初夏、皮をむくとトウモロコシがアワノメイガの食害にあい無残で汚らしい姿をさらす。
蛾の一種の冥蛾(メイガ)が卵を産みつけ、卵から孵った幼虫が雌花をつたうように中に入り込み、柔らかくて甘いコーンをかじり、その糞を汚らしくその場に撒き散らす。
農家にとっては商品価値を無にする憎っくき害虫である。
そして初秋、ダイコンやハクサイといったアブラナ科の新芽の中にもぐりこみ、一番柔らかくて美味しい芯を食べてしまう芯食い虫もまた冥蛾(メイガ)の仲間だ。
「トコトコ農園」では一切農薬を使用していない。
そのため、芯食い虫の駆除は人の目と手で一株づつ確認しながらつぶしていく。芯の中心を指で傷めないように注意しながら探ると1ミリくらいの幼虫が芯の中にもぐりこんでいる。それを親指と人差し指の爪で引っ張り出す。細心の観察力とじっと膝を曲げて屈みこむ忍耐力が求められる。
すべて駆除したと思っても必ずといっていいほど取り残しが出てくる。完全に駆除するまで毎日同じ作業を繰り返す。
芯食い虫は本来暖地系の虫で高温少雨の年に多く発生する。今年の夏はあいにくその高温少雨にあい、被害が広がった。
葉の成長点である芯を食われた株は正常に育たない。

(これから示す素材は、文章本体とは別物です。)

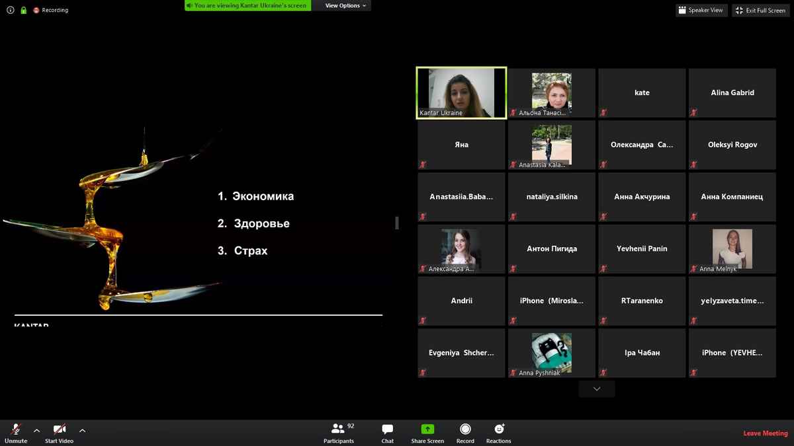Select Kantar Ukraine video tile

(x=461, y=93)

早めに抜いて種を播きなおすしか策がない。あるいは予防策として網目状のネットで種まきや苗の移植の段階で畝全体をすっぽり覆い、成虫の蛾の侵入を防ぐしかない。
それにしても人間にとっては悪魔のような存在だ。悪魔のすむ冥界からこの世に送り込まれた虫という意味で「冥蛾」と名づけたのだろうか。とすれば名づけた人の怨念がにじみ出てくるネーミングである。
ここ何年来、温暖化の影響だろう気温の上昇と少雨の傾向が続く。
冷涼な天候を好む秋冬野菜の栽培を今年は少し変更してみた。いままでは必ずといっていいほどビニールマルチを使用していたが、地温が上がりすぎて、苗が溶けたり種の発芽に障害がでてきたので、マルチは使わず、直播をしてみた。播き方は筋蒔きもしくは点播きである。
また少雨対策として、畝は高くせず平畝にしている。高畝だと降った雨がたまりにくくなるからだ。
先週からホウレンソウ、小松菜、コカブ、聖護院かぶら、ミズナなどはすべてこのやり方で種まきしたが、いまのところ台風の影響から要所要所でまとまった雨が降ったせいもあり順調に発芽してきた。ここ数日気温も下がり気味で、特に最低気温が大きく下がってきた。このまま本格的な秋に移り、寒暖の差が大きくなれば野菜も甘みも増す。